Hacker News new | ask | show | jobs
by dangerface 3271 days ago
Good question. I like perch its quick and easy to build with, I moved from wordpress to perch last year and it has cut development time in half.

It's super flexible no need for dodgy third part plugins that's no longer maintained. Instead of plugins I just build everything I need custom with the tools perch provides, I end up with something thats perfect for the client and its a lot faster than trying to modify some third party plugin.

Clients are initially scared of perch, they want wordpress because thats what they are used to and "thats what every one else uses". Five minutes into their perch training their attitude is "This is great. Why does every one else use wordpress?".

Sure its not free like wordpress but its only £50 and its worth every penny, you will easily make that money back in development costs in a day.

https://grabaperch.com/

2 comments

I use Wordpress + ACF Pro, without any extra ACF 3rd party plugins.
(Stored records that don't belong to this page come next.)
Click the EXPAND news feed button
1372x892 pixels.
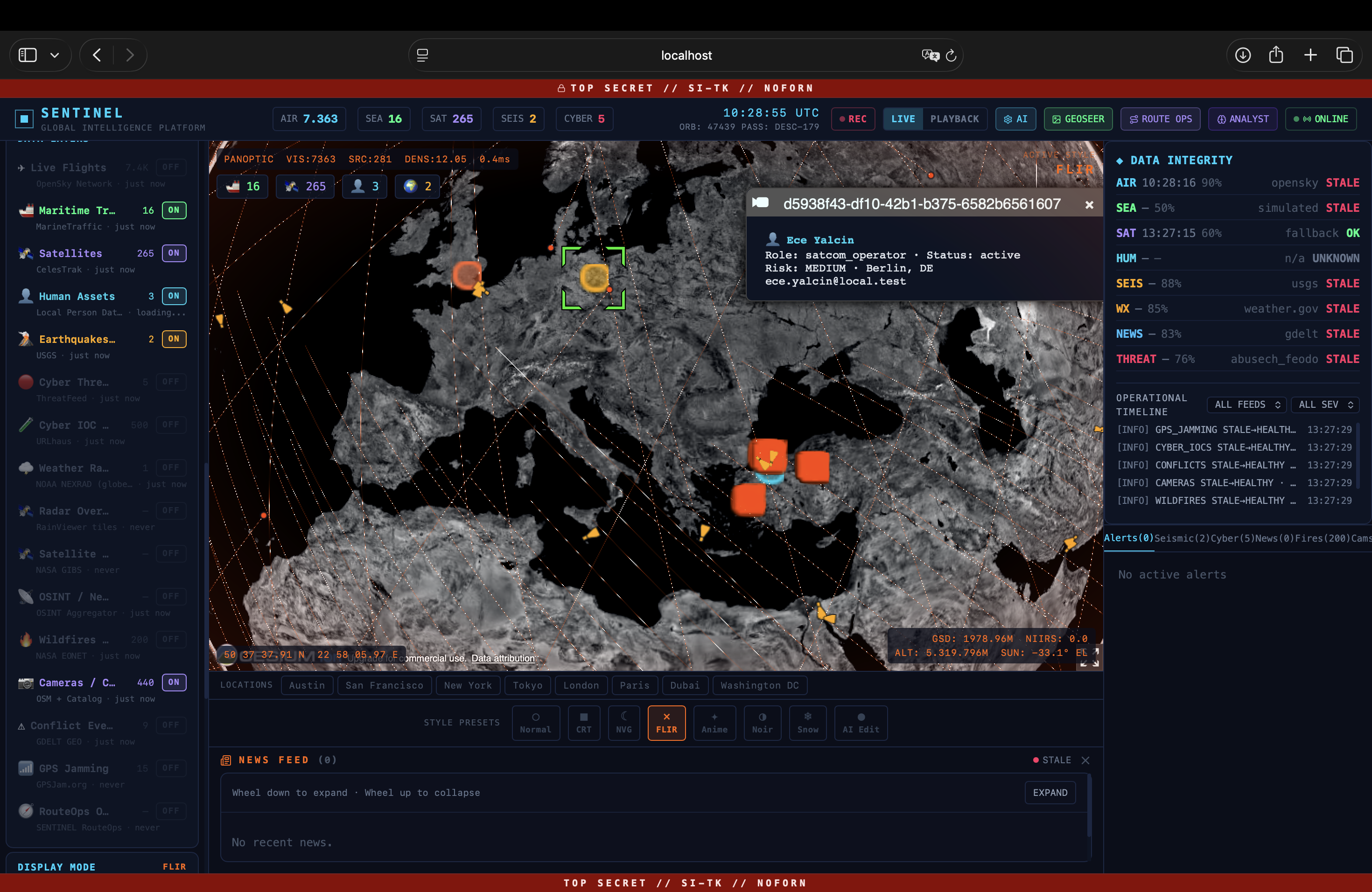tap(1050, 792)
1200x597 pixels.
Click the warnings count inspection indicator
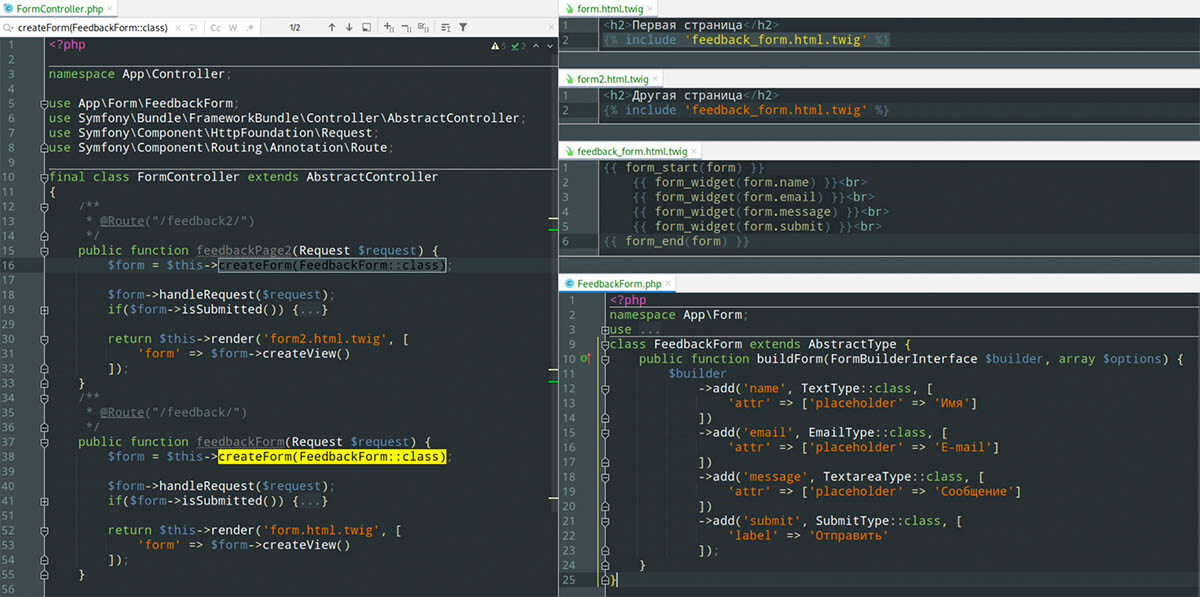click(499, 46)
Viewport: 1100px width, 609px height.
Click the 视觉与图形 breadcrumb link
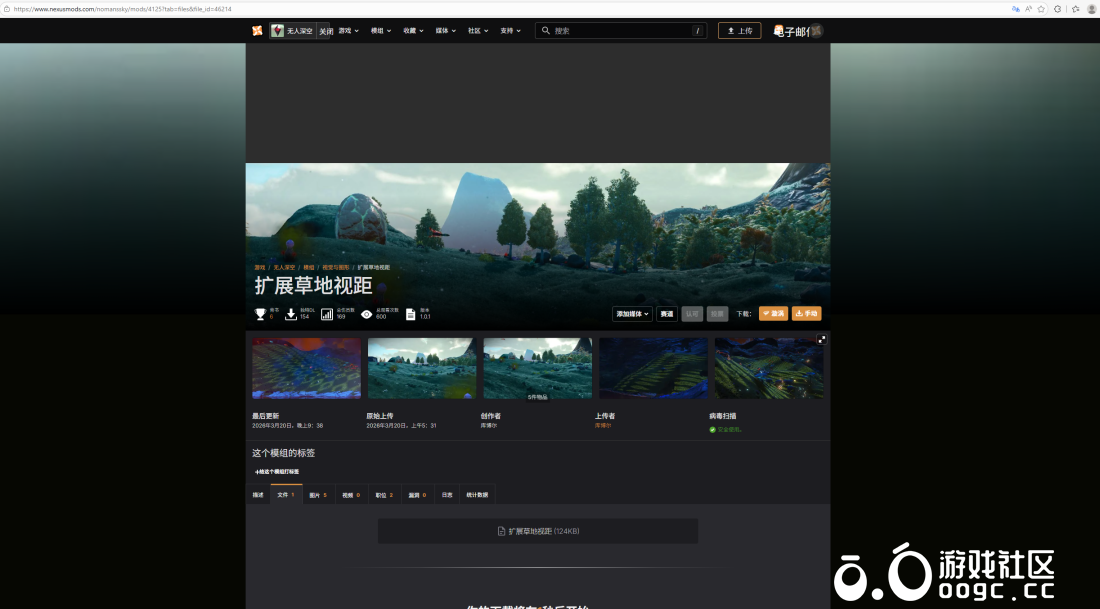336,268
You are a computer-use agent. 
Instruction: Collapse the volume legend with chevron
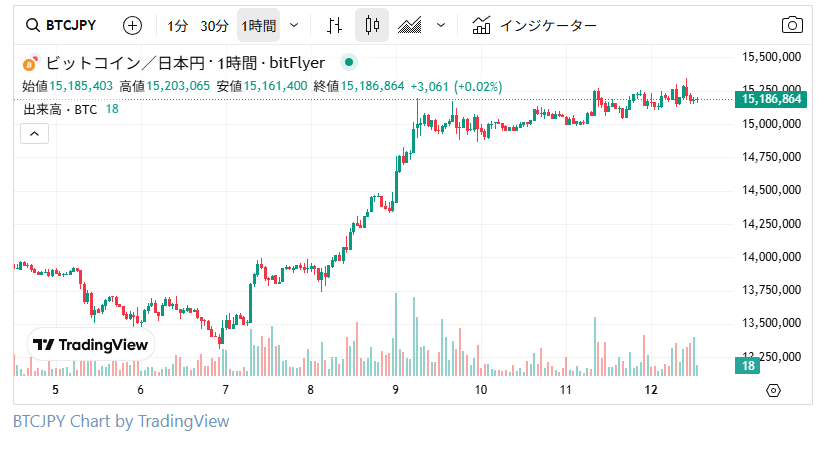(34, 133)
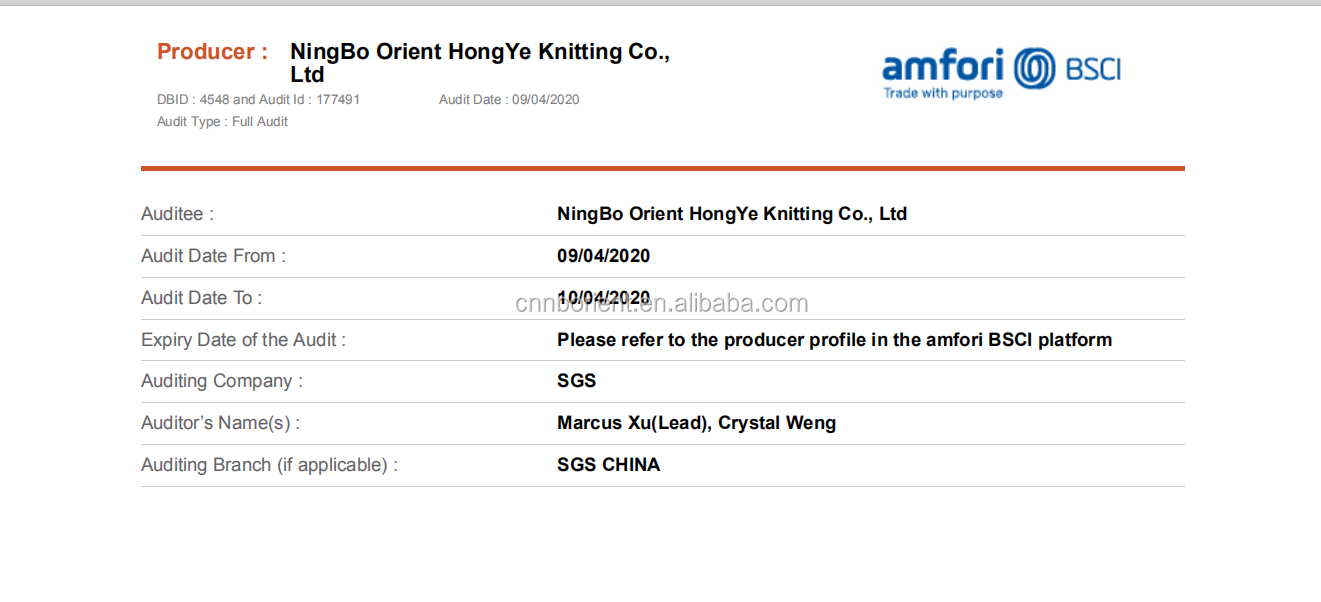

I also write all the front-end stuff that interfaces with ACF.

With that in mind, what would be the biggest timesaver(s) of using Perch?

>an open-source CMS
It meets the original definition of open source as in the source code is open and modifiable, you know the opposite of closed source.

If you mean the OSI definition of open source which defines how free the licence is, rather than how open the source code is then I suggest you check out the FSF they are the original OSI and advocate for free software and generally don't feel the need to change an existing definition and make it theirs.

I don't believe it is "open" - although you have the code to modify, the license will make it very clear that it is anything but "open."
If you have the code to modify then its open source, thats all that open source is it has nothing to do with the license unless you are talking about an OSI license in which case its just an OSI license and nothing to do with the source code or its openness.